Tuesday, October 9, 2007
Site of Scott's Massacre - November 30, 1817
This photo, actually taken from the Gadsden County side of the Apalachicola River, shows the site of the bloodiest battle of the First Seminole War.
The river here forms the dividing line between Jackson and Gadsden Counties. Jackson County is on the right or west side of the stream and Gadsden County is on the left or east. On November 30, 1817, an army supply boat manned by 40 men from the 7th U.S. Infantry Regiment made its way around the sharp bend seen here. Due to the strength of the current, the boat was forced to navigate close to the east bank of the river. Although they had been warned of the possibility of attack, the soldiers were not prepared when a large force of Creek and Seminole warriors opened fire from hidden positions along the shore.
The commander of the boat, Lieutenant Richard W. Scott, and most of his men were killed or wounded in the first volley. As the warriors stormed the boat, six men managed to escape by leaping overboard and swimming across to the Jackson County shore. The rest were killed. Search parties later found the bodies of 34 men at the site.
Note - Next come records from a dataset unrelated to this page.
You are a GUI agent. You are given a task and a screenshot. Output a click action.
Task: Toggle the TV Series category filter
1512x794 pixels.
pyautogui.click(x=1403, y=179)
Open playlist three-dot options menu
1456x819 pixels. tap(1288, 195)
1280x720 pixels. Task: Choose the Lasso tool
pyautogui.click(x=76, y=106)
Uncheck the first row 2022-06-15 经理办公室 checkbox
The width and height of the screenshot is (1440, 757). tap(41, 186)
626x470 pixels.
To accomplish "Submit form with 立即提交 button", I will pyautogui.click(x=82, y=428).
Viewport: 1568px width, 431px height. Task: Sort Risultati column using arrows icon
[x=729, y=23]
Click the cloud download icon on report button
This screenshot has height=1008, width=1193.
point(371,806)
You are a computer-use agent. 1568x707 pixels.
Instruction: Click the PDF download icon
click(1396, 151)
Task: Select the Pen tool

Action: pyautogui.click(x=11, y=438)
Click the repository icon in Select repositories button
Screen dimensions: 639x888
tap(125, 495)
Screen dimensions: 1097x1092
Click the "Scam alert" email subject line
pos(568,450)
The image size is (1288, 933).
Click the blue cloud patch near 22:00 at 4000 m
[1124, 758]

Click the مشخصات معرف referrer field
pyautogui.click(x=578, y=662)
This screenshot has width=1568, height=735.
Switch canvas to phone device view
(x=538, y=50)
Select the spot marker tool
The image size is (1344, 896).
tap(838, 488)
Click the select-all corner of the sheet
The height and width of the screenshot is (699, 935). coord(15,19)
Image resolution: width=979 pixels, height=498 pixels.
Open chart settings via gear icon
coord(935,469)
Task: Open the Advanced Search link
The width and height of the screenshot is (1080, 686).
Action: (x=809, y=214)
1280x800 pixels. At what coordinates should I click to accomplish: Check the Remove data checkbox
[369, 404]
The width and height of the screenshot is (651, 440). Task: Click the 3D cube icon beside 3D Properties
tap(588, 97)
In addition to the soldiers, 7 women and 4 children (family members of soldiers) were on the boat at the time of the attack. All but one of these, a Mrs. Stewart, were killed. She was taken prisoner by the warriors, but was rescued the following year by troops under Andrew Jackson.
The attack on Scott's party was made in retaliation for U.S. Army attacks on the Lower Creek village of Fowltown in what is now Decatur County, Georgia. The village, home of the chief Neamathla (Eneah Emathla), was attacked on both November 21st and November 23rd, 1817, after the chief refused to come to nearby Fort Scott for a conference. Fowltown warriors were among those who carried out the retaliatory attack on Scott's command.